U.S. Attorney General Merrick Garland told a budget hearing of the House Appropriations Committee on March 29 that Chinese-made precursor compounds are the ultimate source of the fentanyl crisis in the United States, and that the DOJ is confronting the issue on multiple fronts.
Also on April 14, the DOJ announced criminal proceedings against two Chinese suppliers of fentanyl precursors to Mexican drug cartels, as well as four related individuals. On the same day, the U.S. Department of the Treasury (DOT) also placed two Chinese entities and five related individuals on its sanctions list.
In response, Chinese Foreign Ministry spokesman Wang Wenbin claimed on April 17 that repeated U.S. sanctions have severely undermined U.S.-China bilateral cooperation on counter-narcotics.
In reality, however, the CCP had announced a moratorium on cooperation with the United States on drug enforcement after former U.S. House Speaker Nancy Pelosi visited Taiwan in August of 2022.
China’s Dual Enforcement Standard Vanda Felbab-Brown of the Strobe Talbott Center for Security, Strategy, and Technology, a U.S. think tank, spoke at a March 23 hearing in the U.S. House of Representatives on “The CCP’s Business Model Fueling the Fentanyl Crisis.”
Felbab-Brown said that the Obama, Trump, and Biden administrations have “devoted diplomatic focus to induce and impel China to tighten its regulations vis-à-vis fentanyl-class drugs and their precursor chemicals and to more diligently enforce these regulations.”
However, she said the CCP has always viewed cooperation on drug control as political leverage, and as tensions between the United States and China have increased, the likelihood of stronger cooperation between the two countries has diminished.
Felbab-Brown explained that in practice, the CCP’s international law enforcement cooperation has often been “highly selective, self-serving, limited and subordinate to its geopolitical interests.” At the same time, the CCP rarely takes action against the top brass of Chinese criminal organizations; and the CCP’s systemically corrupt environment even provides a party umbrella for criminal organizations.
Also at the March 23 hearing (pdf), former CIA intelligence officer and DOT agent John A. Cassara told Congress that the CCP is a dictatorship that controls China’s internet and routinely removes websites that do not meet its strict censorship standards. Therefore, the fact that the Chinese regime has allowed hundreds of websites promoting fentanyl and its precursors to operate, allowing the illegal fentanyl network to grow, is deeply troubling.

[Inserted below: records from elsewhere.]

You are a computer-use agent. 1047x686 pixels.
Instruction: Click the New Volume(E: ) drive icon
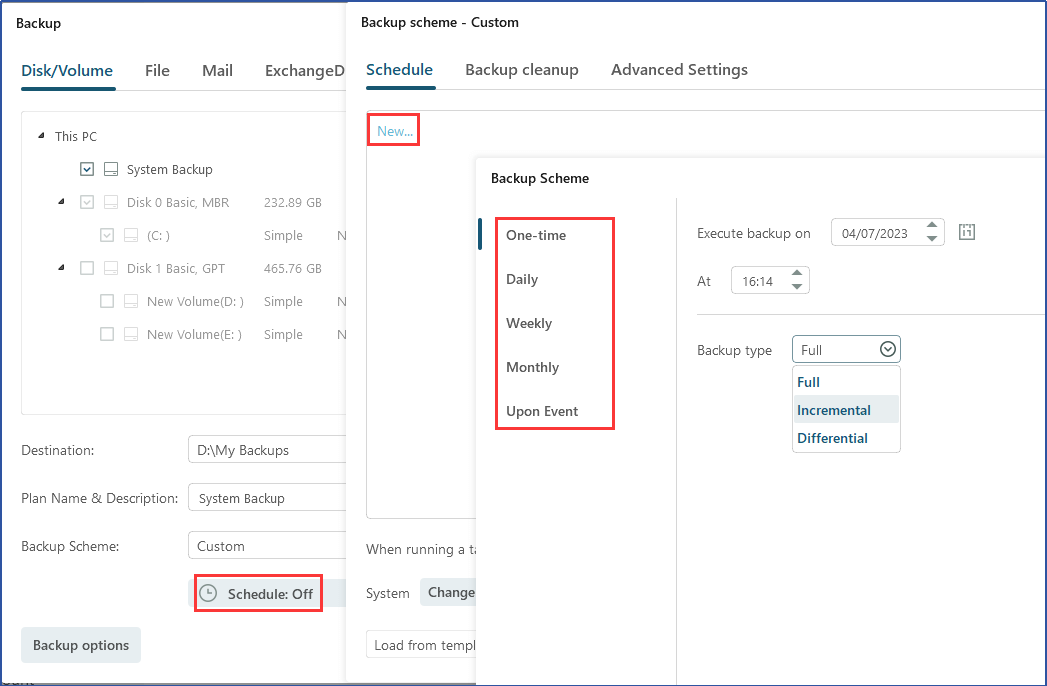[131, 335]
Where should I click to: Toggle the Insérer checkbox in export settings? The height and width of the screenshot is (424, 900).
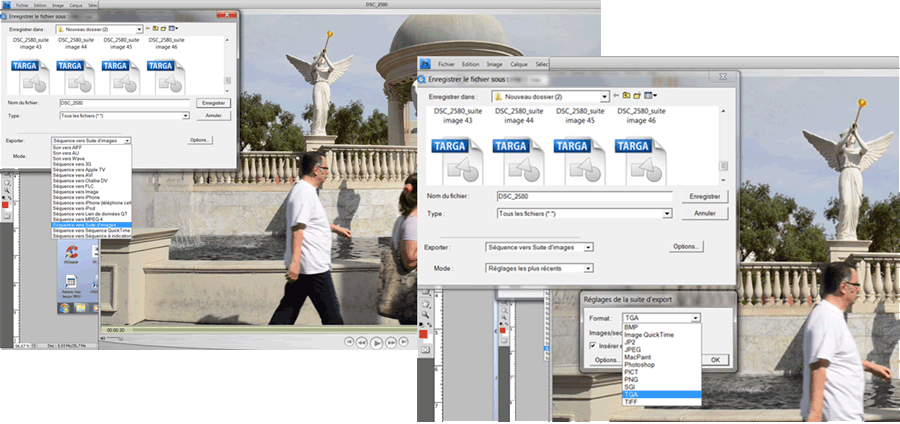click(592, 344)
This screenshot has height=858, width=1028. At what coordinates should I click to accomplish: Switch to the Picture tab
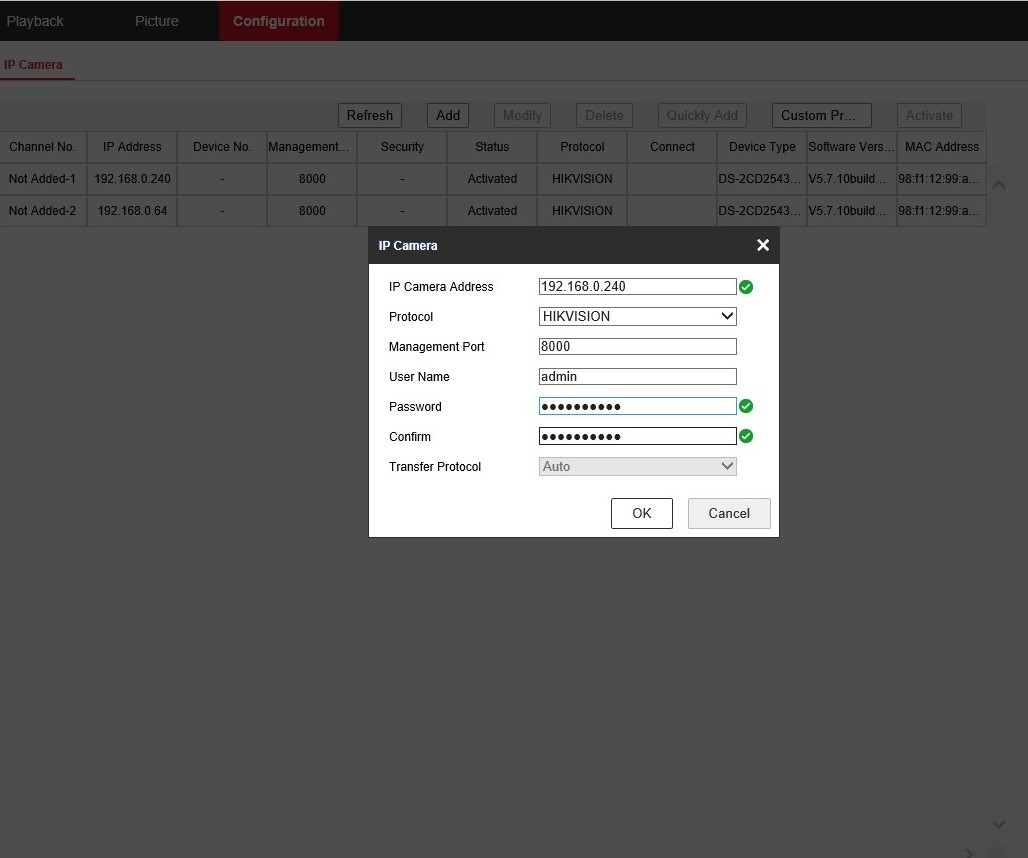157,21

For example, Yuancheng Group, a chemical company in Wuhan, China, has registered on at least 112 websites and publishes fentanyl advertisements. Its records show that the group has sent fentanyl products to 43 countries.
In addition, despite its strict penalties for drug trafficking within China, the CCP usually imposes only civil penalties and small fines on Chinese companies that falsely label drug precursor chemicals for export. This constitutes a dual enforcement standard for drug sales within China and those that have an external impact, Cassara testified.
“Is CCP Inc. using or permitting narcotics trafficking to the West as a form of asymmetric warfare to advance its long-term strategic goals?” Cassara asked. The CCP’s fentanyl trafficking kills tens of thousands of people and destroys countless families and communities in the United States and around the world each year. It costs the United States hundreds of billions of dollars annually in lost productivity, health care, and criminal prosecutions. If the CCP sees this as a silent war with the United States, the impact is undoubtedly clear.